Women have also been used in the show to depict binary opposition. This is represented in the battle between good and evil within this episode. Debra, Dexter's sister is a detective in the same institution that his brother works in but she is basically the opposite of Dexter in every manner. Debra is full of emotion and constantly get excited or upset about an issue; a good person of heart who regularly searches for love. Since Debra has the passion to find and ensure that murderers are convicted, it is expected that she be viewed as a better person. On the contrary, she is portrayed in a manner that does not make her audience's favorite. The good values she has are downplayed. She is only made to look inferior and always seen to be ever on the losing end at her work place. Just as other women she is depicted as vulnerable as she falls in love with the Ice Truck killer who she should have had convicted (Goldstein, 81).

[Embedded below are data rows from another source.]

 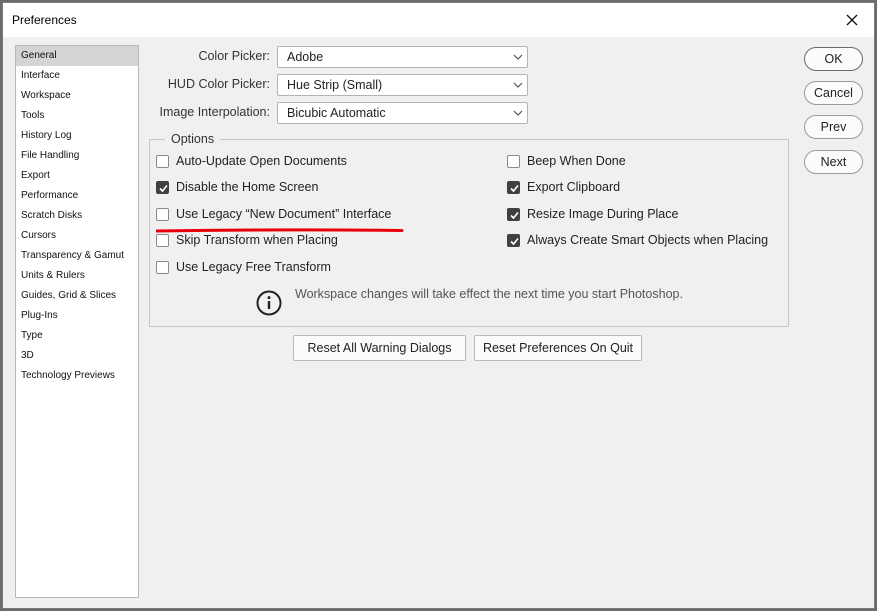 I want to click on checkbox-label: Resize Image During Place, so click(x=603, y=214).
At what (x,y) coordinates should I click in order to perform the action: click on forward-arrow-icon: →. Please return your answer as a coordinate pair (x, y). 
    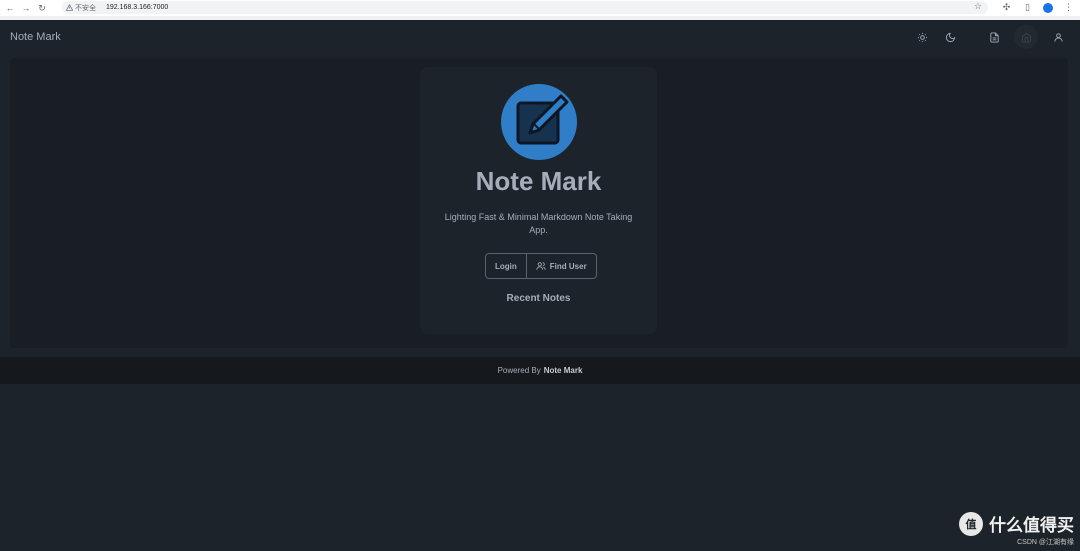
    Looking at the image, I should click on (26, 8).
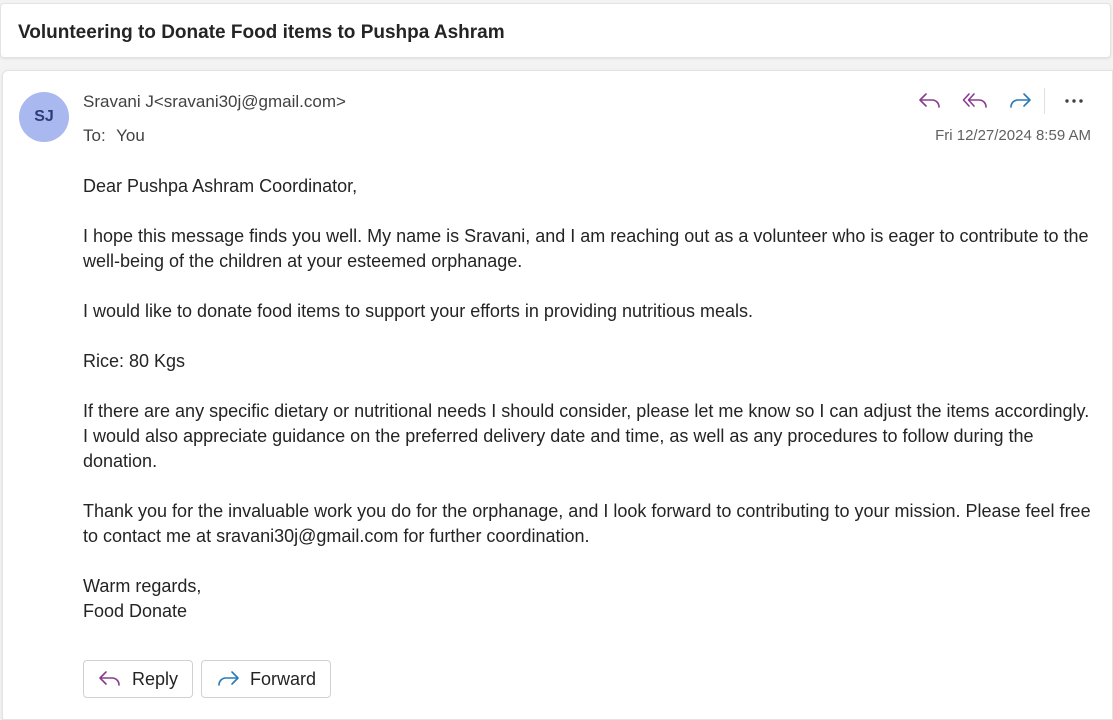 This screenshot has height=720, width=1113. I want to click on actions-divider, so click(1044, 101).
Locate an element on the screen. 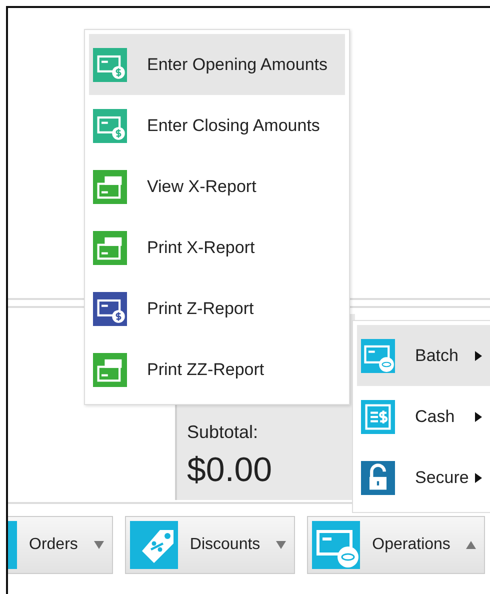 This screenshot has height=594, width=490. subtotal-label: Subtotal: is located at coordinates (224, 432).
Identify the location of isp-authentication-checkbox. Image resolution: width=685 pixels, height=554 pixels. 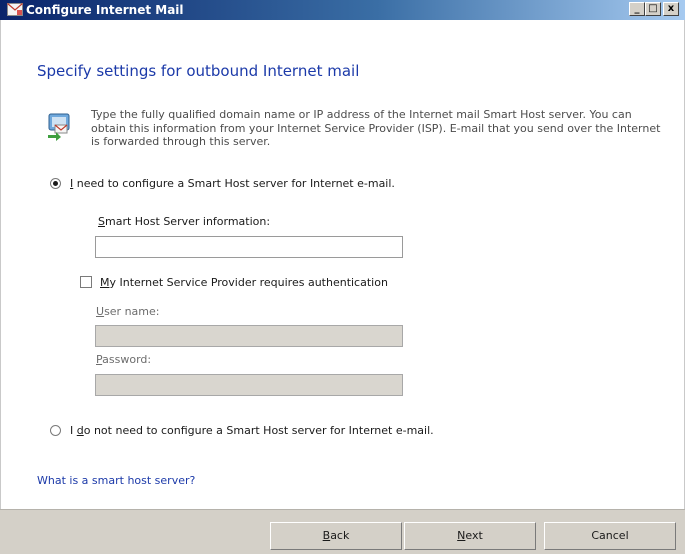
(86, 282).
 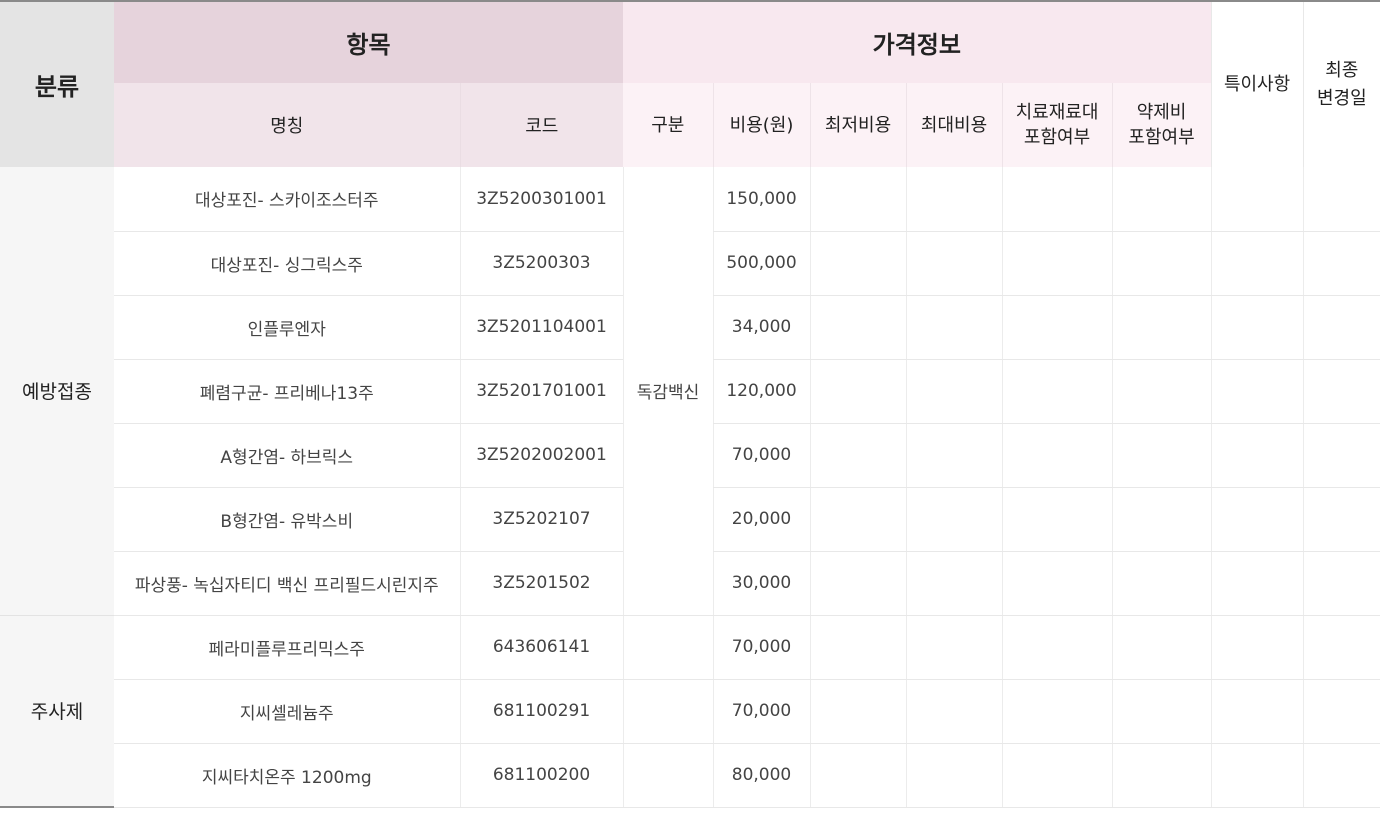 I want to click on table-row: 지씨타치온주 1200mg 681100200 80,000, so click(x=690, y=776).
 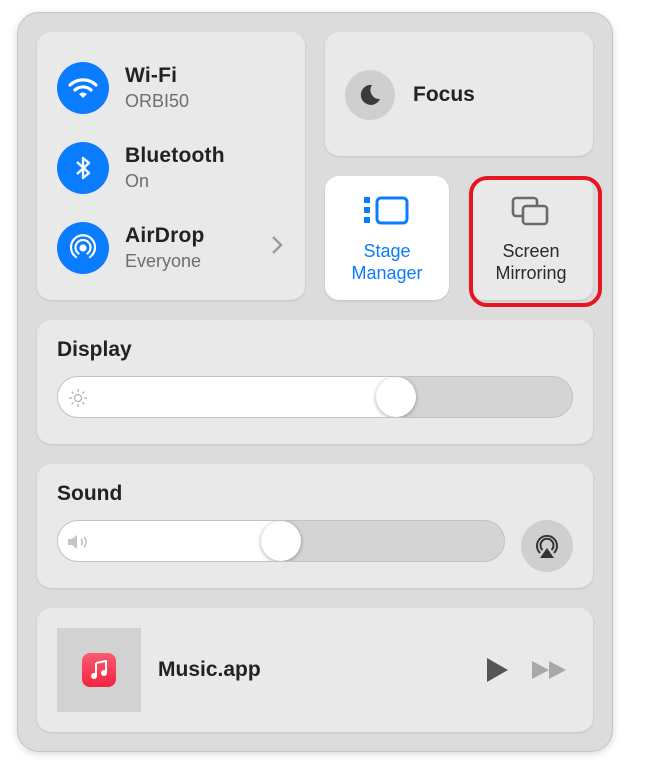 What do you see at coordinates (78, 542) in the screenshot?
I see `speaker-icon` at bounding box center [78, 542].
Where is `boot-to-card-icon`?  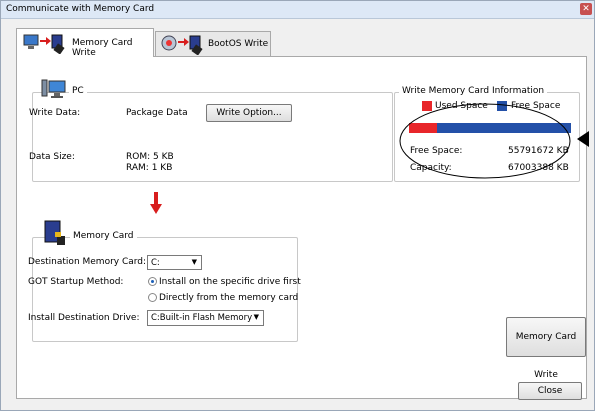
boot-to-card-icon is located at coordinates (182, 45).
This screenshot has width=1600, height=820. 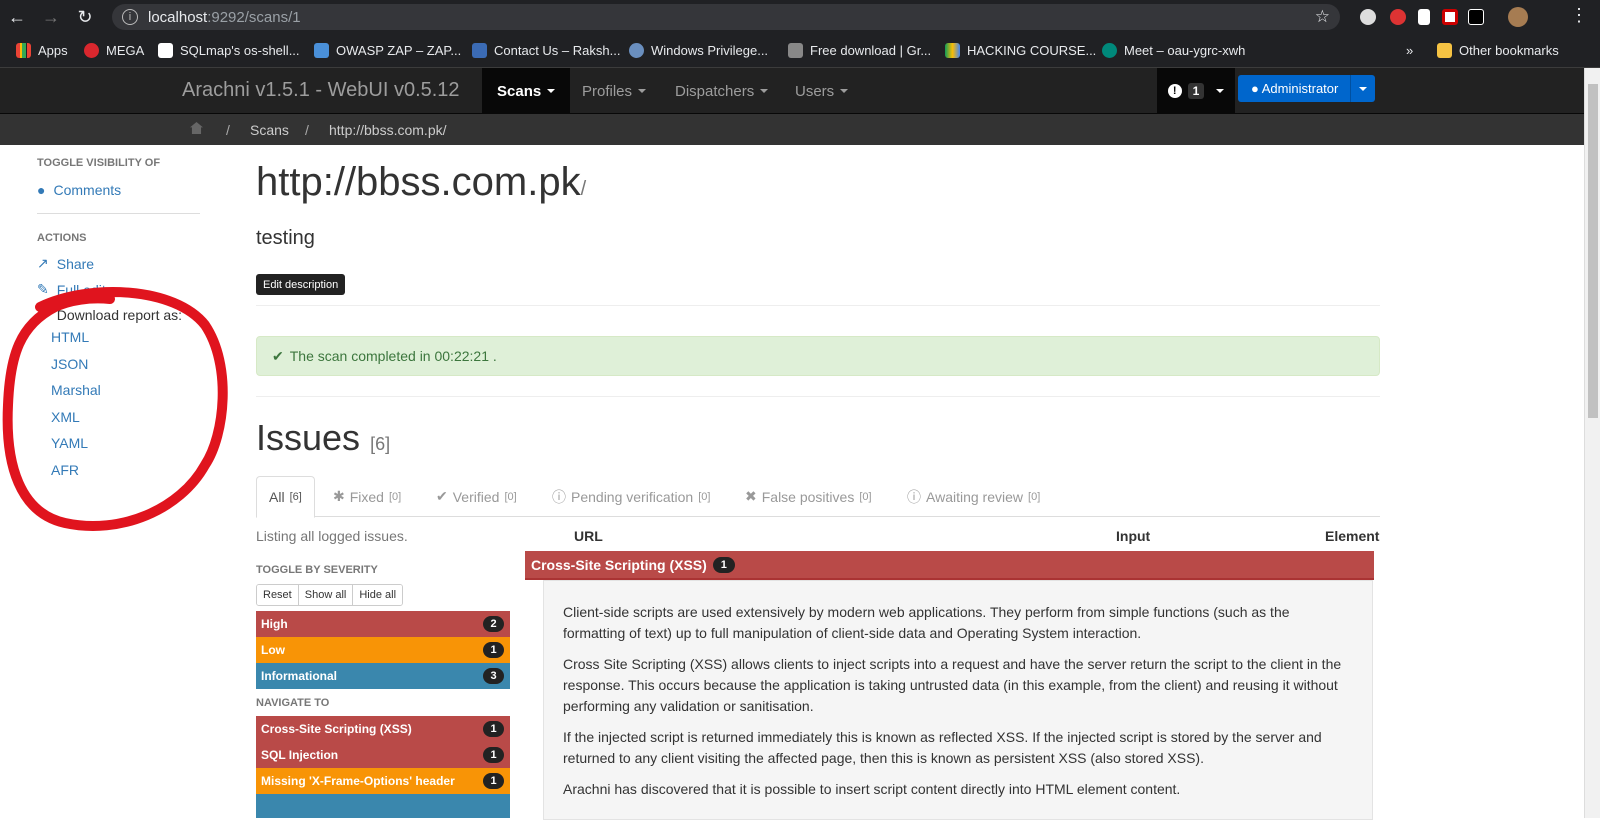 I want to click on severity-high: High 2, so click(x=383, y=624).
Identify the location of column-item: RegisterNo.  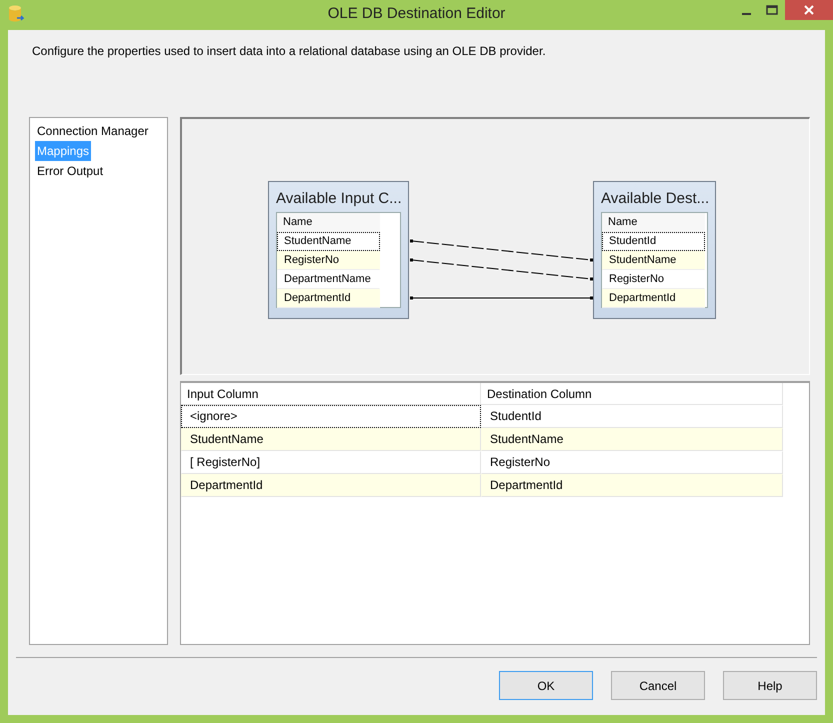
(328, 260).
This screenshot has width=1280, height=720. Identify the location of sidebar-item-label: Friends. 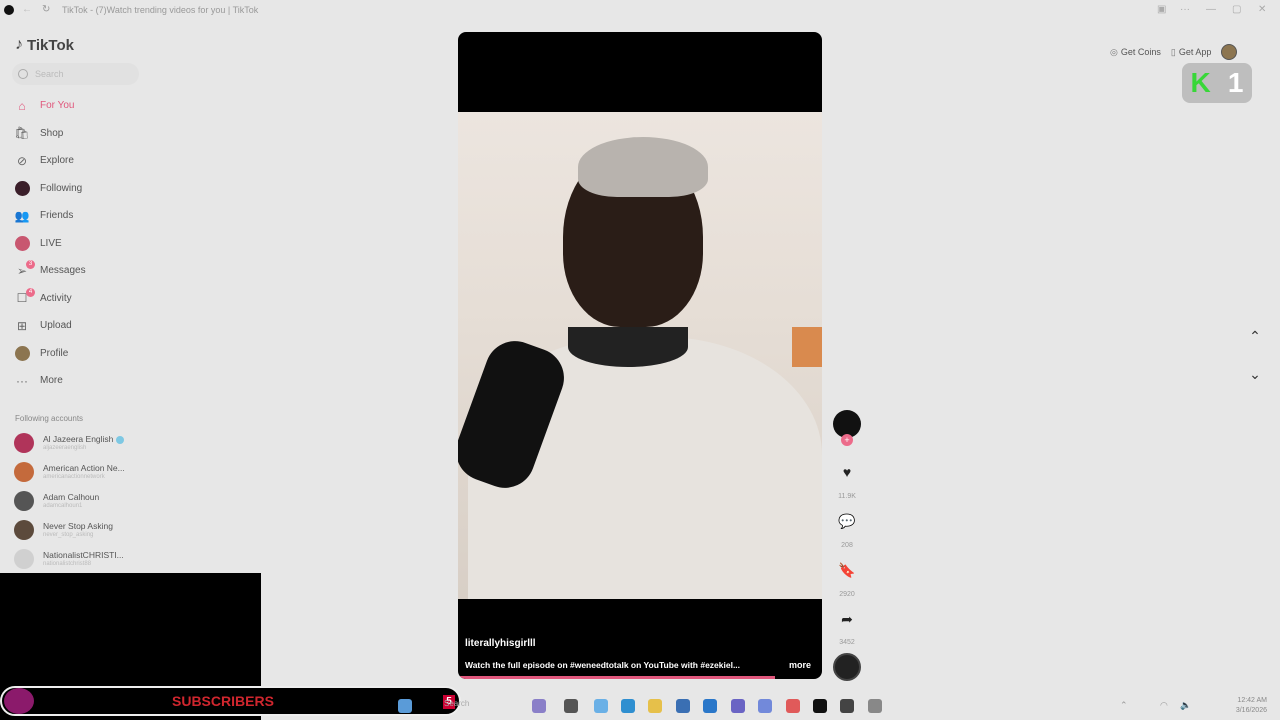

Debra is posed as ignorant and naive; she does not even know that her brother is a serial killer. Sergeant Doakes, a colleague of Dexter and Debra at Miami Police Department, is the one the author gives credit for suspecting that Dexter could be a murderer. The code of confusion is pronounced more in the scenario in which Debra, who is a devoted detective, is portrayed as moronic while Dexter, a murder is shown to be a hero. Dexter is shown to always be right about the possible causes of death than the sister who is a detective (Monika, 1).
During therapy sessions, the author gives the audience opportunity to understand Dexter's background by use of flashback rather than narration. The flashback enables the audience to understand how Dexter was brought up. Both Dexter and Debra had been adopted by Harry Morgan, their foster father who was a detective. It is however revealed that the Harry Mogan often gave more attention to Dexter as compared to the daughter, Debra; an attitude that Debra resented. This further indicates the position that the author have assigned women; a low state right from childhood to adulthood (Monika, 1).
Semiotics involves the study of meaning, and many aspects are involved in developing the semiotic analysis. Aspects such as signs, code of confusion, and opposition among other are important in developing the analysis. The author of Dexter series has enriched his play with styles that gives men dominion over women.